1. Cross-Model Generalization & Deterministic Decoding

Structural Impact Across Models: Across three frontier architectures, conditioning on informal specifications yielded consistent 30-42% reductions in mean cyclomatic complexity (CC) with minimal functional degradation.

This effect persists under deterministic decoding (GPT-5.5 at temperature 0). The persistence of the effect at $T=0$ indicates that the soft oracle influences the model's highest-probability completions, rather than merely shifting the mean of a sampled distribution.

2. Hybrid Oracles: Executable Gates for Informal Specs

SpecOracle implements a CEGIS-inspired (Counterexample-Guided Inductive Synthesis) feedback loop via the hybrid mode. By coupling an informal specification prompt with strict structural gates (e.g., Radon CC threshold > 8), the system generates deterministic feedback citing specific violating functions and branch counts.

On a 20-task proof-of-concept run, the Hybrid Oracle triggered on 55% of tasks, reducing cyclomatic complexity on the retried tasks (average ΔCC = -4.0) until the artifacts passed the complexity gate. This suggests that executable structural gates can instantiate formal feedback loops over informal specifications.

3. Boundary Conditions: Maintenance Stress Testing

To assess whether structural rigor improves downstream agentic maintainability, we evaluated a long-horizon chained maintenance stress test via SpecArena v2.

At the current SlopBench-Min complexity scale across 3-step maintenance chains, we observe a null result for functional failure (THRESHOLD_FOUND: False). Current frontier maintenance agents successfully applied feature patches on both constrained and unconstrained code with near 100% success. However, the structural data reveals a persistent effect: oracle-conditioned code maintains a cyclomatic complexity ~1.2 points lower than unconstrained code even after 3 rounds of context-ablated maintenance.

4. Adversarial Control: Isolating Semantic Adherence

To test whether models respond to specification semantics rather than a generic pressure to "write less code," we include an adversarial control task (Task 045) requiring explicit labeled branch variables. Conditioning on this specification successfully forces the model to increase cyclomatic complexity, indicating adherence to the in-context constraint even when it conflicts with structural simplicity.


Empirical Results (Aggregate)

SlopBench-Min 20-task evaluation. Stochastic (n=3, T=0.8) and Deterministic (n=3, T=0.0) sampling.

Model CC Avg (Base) CC Avg (Oracle) CC Delta Pass@1 (Base) Pass@1 (Oracle) Judge Score (Oracle)
anthropic/claude-sonnet-4-6 8.101 4.887 -39.7% 100.0% 95.0% 8.783
openai/gpt-5.5 (deterministic) 6.876 4.009 -41.7% 96.7% 93.3% 7.850
google/models/gemini-2.5-pro 3.383 2.372 -29.9% 55.0% 50.0% 4.367

(Note: Full evaluation outputs and intermediate generation files are locked in the runs/ directory.)


Reviewer Quickstart

Reproduce the end-to-end evaluation pipeline using the offline mock provider.
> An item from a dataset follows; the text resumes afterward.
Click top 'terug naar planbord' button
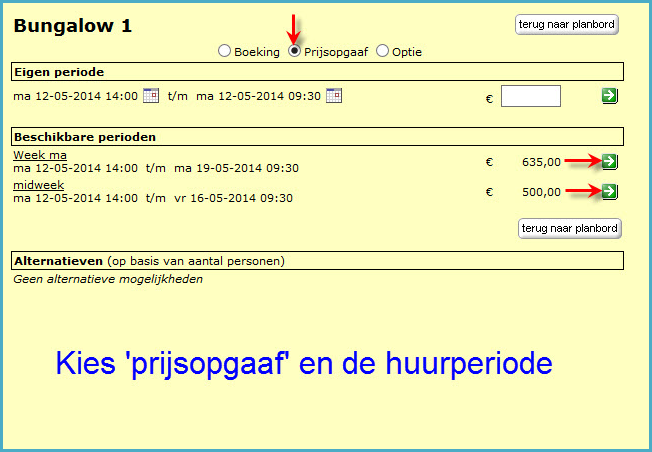Viewport: 652px width, 452px height. tap(567, 25)
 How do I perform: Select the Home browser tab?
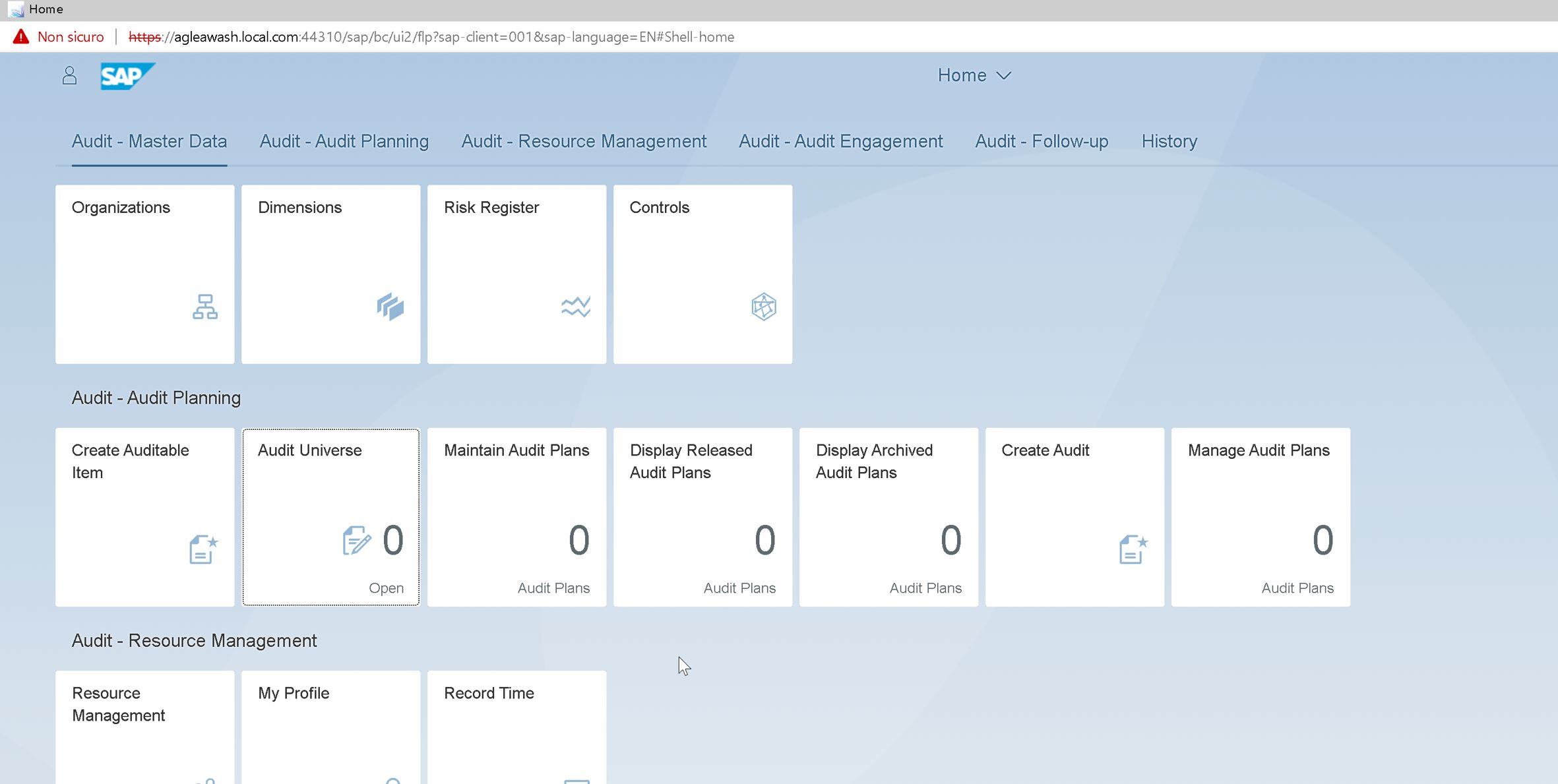coord(45,9)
Docker is required, as generated code is executed in a highly restricted sandbox (no networking, dropped capabilities, read-only mounts).

# 1. Clone and Install
git clone https://github.com/davidkimai/specoracle.git
cd specoracle
python3 -m pip install -e .

# 2. Build the Pytest Sandbox Image
specoracle sandbox prepare

# 3. Run the Offline Smoke Test (Generate -> Evaluate -> Long-Horizon Stress)
specoracle run --dataset data/slopbench_min --out runs/smoke --provider mock --judge-provider mock --samples 1
specoracle stress --run-dir runs/smoke --dataset data/slopbench_min --provider mock --context-ablation
specoracle validate --run-dir runs/smoke --dataset data/slopbench_min --samples 1 --context-ablation

Full Benchmark Evaluation

To run real model evaluations against Anthropic, OpenAI, or Google models, install the relevant provider extras and export your API keys.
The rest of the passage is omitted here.